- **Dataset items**
* * * * *

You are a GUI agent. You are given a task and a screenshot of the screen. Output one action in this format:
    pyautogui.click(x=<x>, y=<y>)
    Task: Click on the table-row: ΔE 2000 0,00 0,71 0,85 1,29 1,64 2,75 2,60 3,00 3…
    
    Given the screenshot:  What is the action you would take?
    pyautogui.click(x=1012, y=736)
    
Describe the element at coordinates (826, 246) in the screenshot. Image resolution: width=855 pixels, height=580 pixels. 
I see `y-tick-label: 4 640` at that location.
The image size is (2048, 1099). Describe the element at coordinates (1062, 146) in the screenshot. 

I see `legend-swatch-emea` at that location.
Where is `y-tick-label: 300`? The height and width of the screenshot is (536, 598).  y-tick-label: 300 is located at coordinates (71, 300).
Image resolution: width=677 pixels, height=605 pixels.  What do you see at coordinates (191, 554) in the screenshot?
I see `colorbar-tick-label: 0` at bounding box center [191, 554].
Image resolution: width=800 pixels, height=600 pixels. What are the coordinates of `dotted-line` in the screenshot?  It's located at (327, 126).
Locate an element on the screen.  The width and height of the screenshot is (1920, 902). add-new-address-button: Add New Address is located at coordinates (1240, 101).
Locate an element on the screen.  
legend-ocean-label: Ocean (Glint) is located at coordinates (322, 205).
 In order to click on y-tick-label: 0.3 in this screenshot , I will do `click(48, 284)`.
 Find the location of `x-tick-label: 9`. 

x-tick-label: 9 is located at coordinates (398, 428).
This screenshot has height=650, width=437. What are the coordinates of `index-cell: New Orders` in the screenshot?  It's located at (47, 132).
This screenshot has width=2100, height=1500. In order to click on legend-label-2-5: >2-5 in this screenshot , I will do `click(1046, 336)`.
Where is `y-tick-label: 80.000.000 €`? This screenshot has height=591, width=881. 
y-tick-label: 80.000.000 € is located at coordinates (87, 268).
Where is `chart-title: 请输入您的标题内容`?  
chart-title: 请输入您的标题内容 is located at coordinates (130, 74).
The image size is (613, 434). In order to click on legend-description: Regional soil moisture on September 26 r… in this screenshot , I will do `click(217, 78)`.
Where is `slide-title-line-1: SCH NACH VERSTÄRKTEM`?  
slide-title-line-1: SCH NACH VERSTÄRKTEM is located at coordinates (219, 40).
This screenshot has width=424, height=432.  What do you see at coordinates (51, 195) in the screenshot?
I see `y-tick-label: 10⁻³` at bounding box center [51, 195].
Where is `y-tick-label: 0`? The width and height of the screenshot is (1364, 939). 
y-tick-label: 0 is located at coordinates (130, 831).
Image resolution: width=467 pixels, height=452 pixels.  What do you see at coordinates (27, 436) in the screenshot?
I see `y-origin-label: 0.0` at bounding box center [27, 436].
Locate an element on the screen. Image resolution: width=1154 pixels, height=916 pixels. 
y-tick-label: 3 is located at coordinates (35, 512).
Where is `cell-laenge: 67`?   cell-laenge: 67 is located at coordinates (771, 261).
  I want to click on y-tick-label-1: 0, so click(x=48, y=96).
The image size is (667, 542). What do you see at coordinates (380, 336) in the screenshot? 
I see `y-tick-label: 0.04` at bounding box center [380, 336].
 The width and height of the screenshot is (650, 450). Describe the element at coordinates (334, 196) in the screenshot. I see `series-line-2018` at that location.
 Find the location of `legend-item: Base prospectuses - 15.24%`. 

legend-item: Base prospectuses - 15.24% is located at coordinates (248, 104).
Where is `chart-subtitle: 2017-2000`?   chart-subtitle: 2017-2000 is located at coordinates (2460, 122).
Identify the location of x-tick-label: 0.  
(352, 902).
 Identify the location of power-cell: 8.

* * * * *

- **TASK GOAL**
Copy out the part of the listing above that opens with its first line and closes with the line containing "center [191, 554].", keeping every line unchanged.

- **OUTPUT FOR THIS EXERCISE**
You are a GUI agent. You are given a task and a screenshot of the screen. Output one action in this format:
    pyautogui.click(x=<x>, y=<y>)
    Task: Click on the table-row: ΔE 2000 0,00 0,71 0,85 1,29 1,64 2,75 2,60 3,00 3…
    
    Given the screenshot:  What is the action you would take?
    pyautogui.click(x=1012, y=736)
    
Describe the element at coordinates (826, 246) in the screenshot. Image resolution: width=855 pixels, height=580 pixels. 
I see `y-tick-label: 4 640` at that location.
The image size is (2048, 1099). Describe the element at coordinates (1062, 146) in the screenshot. 

I see `legend-swatch-emea` at that location.
Where is `y-tick-label: 300`? The height and width of the screenshot is (536, 598).  y-tick-label: 300 is located at coordinates (71, 300).
Image resolution: width=677 pixels, height=605 pixels.  What do you see at coordinates (191, 554) in the screenshot?
I see `colorbar-tick-label: 0` at bounding box center [191, 554].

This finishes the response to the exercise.